In Kansas City. Well, why not? Excerpt:
The service, known as Google Fiber, will offer residents in selected parts of the metropolitan area in both Kansas and Missouri the option of purchasing the gigabit Internet service for $70 a month or both the Internet and a television service for $120 a month. The TV service, Google said, comes with a Nexus 7 tablet that serves as a remote.
The announcement, made in a plaza on the Kansas-Missouri state line, is Google’s venture into a world of broadband providers who have looked skeptically at the company’s effort. Some have branded it a publicity stunt that will do little to advance the country’s broadband agenda. Typical broadband providers undertake the costly task of providing service to millions of homes, while Google’s prototype will reach far fewer customers – the initial round here is available to about 170,000 homes.
Technology tends to get better, faster and cheaper. The internet has already revolutionized such things as:
1) Business. A big part of my business, maybe as much as a third these days, is carried out from my own home office via email, VPN connections and cloud data services like YouSendIt. And why not? You can’t beat the commute. As this trend grows, and it surely will, imagine the change in morning and evening traffic – in fuel consumption – in air quality.
2) Shopping. One word: Amazon. You can buy anything from old, out of print books to vitamins, to computers, to clothes, to cowboy hats. Ditto for eBay – and add cars to that latter service. You can buy groceries online for delivery in many cities. Order a pizza, shop for a vacation package, buy some digital music – all in seconds. No expensive brick-and-mortar stores to maintain, no checkout clerks, no utility bills; ultimately, those things result in a better deal for consumers.
3) Dating. It’s popular to snicker at online dating services, but many, many people have started loving, satisfying relationships with someone they met online, many of them through service like Match.com.
4) Entertainment. From online games to streaming music to movies, there are a million ways to fill your entertainment hours on the Web.
5) Edumacation. Schools, especially at the college level, are going more and more to an
online model. It makes sense; a brick-and-mortar establishment costs millions in utility and maintenance costs. Why not decentralize? Why not have professors lecture from their home offices, with students logging in from their own homes? All the expenses of dorms, travel, all that – gone. Maybe we can even see an end to the sale of worthless degrees in Minority Walrus Polishing and so forth.
That last one may be the most significant; so far.

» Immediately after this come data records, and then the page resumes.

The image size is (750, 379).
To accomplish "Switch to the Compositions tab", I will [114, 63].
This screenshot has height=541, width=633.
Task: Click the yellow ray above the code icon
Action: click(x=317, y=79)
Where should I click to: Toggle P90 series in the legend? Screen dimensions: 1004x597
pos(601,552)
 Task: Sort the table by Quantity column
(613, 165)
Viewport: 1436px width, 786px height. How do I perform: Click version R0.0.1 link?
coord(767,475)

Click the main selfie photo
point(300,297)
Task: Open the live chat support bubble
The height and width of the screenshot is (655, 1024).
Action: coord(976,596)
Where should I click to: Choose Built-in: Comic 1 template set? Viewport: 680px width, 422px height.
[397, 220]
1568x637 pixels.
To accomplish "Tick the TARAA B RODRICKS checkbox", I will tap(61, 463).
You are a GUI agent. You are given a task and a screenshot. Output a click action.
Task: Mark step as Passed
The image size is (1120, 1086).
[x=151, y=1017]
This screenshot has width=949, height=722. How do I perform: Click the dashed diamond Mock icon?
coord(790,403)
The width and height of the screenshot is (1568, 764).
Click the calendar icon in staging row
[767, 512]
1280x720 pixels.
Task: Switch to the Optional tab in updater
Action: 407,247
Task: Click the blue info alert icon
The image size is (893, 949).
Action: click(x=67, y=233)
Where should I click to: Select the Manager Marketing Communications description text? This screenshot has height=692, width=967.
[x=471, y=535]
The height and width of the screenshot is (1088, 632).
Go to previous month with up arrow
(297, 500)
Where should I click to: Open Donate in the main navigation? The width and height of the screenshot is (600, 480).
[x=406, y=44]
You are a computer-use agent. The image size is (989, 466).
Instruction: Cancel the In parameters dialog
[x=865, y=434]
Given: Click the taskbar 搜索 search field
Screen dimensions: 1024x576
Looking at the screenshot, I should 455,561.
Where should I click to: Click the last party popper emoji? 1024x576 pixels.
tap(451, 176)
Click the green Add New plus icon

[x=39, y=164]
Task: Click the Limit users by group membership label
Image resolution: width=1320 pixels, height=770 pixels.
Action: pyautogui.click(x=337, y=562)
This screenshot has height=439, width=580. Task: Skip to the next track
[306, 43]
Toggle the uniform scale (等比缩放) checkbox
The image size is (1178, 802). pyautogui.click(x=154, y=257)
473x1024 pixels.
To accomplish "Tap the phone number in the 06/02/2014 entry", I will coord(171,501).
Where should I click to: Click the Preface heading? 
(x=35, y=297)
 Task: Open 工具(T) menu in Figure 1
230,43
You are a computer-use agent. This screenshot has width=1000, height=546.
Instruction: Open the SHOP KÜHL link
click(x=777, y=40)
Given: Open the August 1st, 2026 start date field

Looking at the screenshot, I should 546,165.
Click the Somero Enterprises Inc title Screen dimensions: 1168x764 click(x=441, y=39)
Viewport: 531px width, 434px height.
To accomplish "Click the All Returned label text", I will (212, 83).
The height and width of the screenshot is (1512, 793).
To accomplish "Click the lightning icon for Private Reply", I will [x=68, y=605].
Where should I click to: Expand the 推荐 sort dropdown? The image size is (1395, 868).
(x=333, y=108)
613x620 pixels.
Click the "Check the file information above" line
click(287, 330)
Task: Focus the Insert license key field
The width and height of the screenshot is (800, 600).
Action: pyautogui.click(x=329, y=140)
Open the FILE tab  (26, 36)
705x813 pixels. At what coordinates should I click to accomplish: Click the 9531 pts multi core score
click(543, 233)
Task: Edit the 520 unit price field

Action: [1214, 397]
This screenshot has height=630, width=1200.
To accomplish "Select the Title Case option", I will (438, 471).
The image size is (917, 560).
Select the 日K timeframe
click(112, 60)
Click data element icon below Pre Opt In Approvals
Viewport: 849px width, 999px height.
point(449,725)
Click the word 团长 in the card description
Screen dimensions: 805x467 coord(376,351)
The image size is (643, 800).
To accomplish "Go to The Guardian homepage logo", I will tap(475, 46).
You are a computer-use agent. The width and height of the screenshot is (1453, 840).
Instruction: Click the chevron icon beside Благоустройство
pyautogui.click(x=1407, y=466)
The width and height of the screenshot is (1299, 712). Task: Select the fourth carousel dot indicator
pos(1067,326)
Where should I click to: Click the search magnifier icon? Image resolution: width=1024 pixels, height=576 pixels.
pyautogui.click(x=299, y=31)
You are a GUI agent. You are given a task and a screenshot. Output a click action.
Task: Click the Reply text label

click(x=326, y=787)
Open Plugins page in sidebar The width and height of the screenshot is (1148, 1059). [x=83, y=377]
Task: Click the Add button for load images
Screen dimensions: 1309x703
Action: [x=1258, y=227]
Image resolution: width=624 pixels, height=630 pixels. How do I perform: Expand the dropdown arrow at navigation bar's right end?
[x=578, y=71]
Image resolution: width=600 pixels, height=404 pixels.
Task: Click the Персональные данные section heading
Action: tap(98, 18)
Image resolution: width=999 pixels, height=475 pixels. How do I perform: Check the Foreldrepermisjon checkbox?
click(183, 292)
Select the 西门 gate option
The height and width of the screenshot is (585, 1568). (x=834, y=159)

The Information Revolution has only begun, and like the Agricultural and Industrial Revolutions before, it will probably change our lives in ways we can’t yet imagine.
That’s not to say there won’t be some casualties along the way, of course.
Now, from good news to (maybe) bad: Is the U.S. Headed for Recession? Excerpt:
We know growth is painfully slow, and slowing. Federal Reserve Chairman Ben Bernanke last week suggested that the American job-creation machine is “stuck in the mud.” The economy expanded at a 1.9% annual rate in the first quarter. The second quarter was worse. Analysts expect the government estimate, due Friday, to be between 1% and 1.5% despite a boost from housing and auto sales.
Retail sales have fallen for three months in a row. Consumer confidence is sinking. Manufacturing, which had been vigorous, shows signs of weakening. Government belt-tightening is restraining growth. Europe, which still buys about one-fifth of U.S. exports, is in recession, and the rest of the world is slowing. Drought is sure to push up food prices, pinching consumer spending on other things.
It seem certain that the drought across much of the Midwest is the elephant in the room. Food prices will spike if the crops are bad, and while not everyone needs new laptops, new cars or even new clothes, everyone needs to eat.
Of course, having the Imperial Federal Government adopt policies that favor producers would help, too. American needs to be a nation that makes things; wealth is created, by and large, by the provision of value through effort, and while that can be done through the provision of services (such as my consulting business) it is generally done through the process of taking raw materials and making from them things that others want to buy. We’ve known this at least since Adam Smith.
In the meantime, there’s work to do; and so we return you to your Friday, already in progress.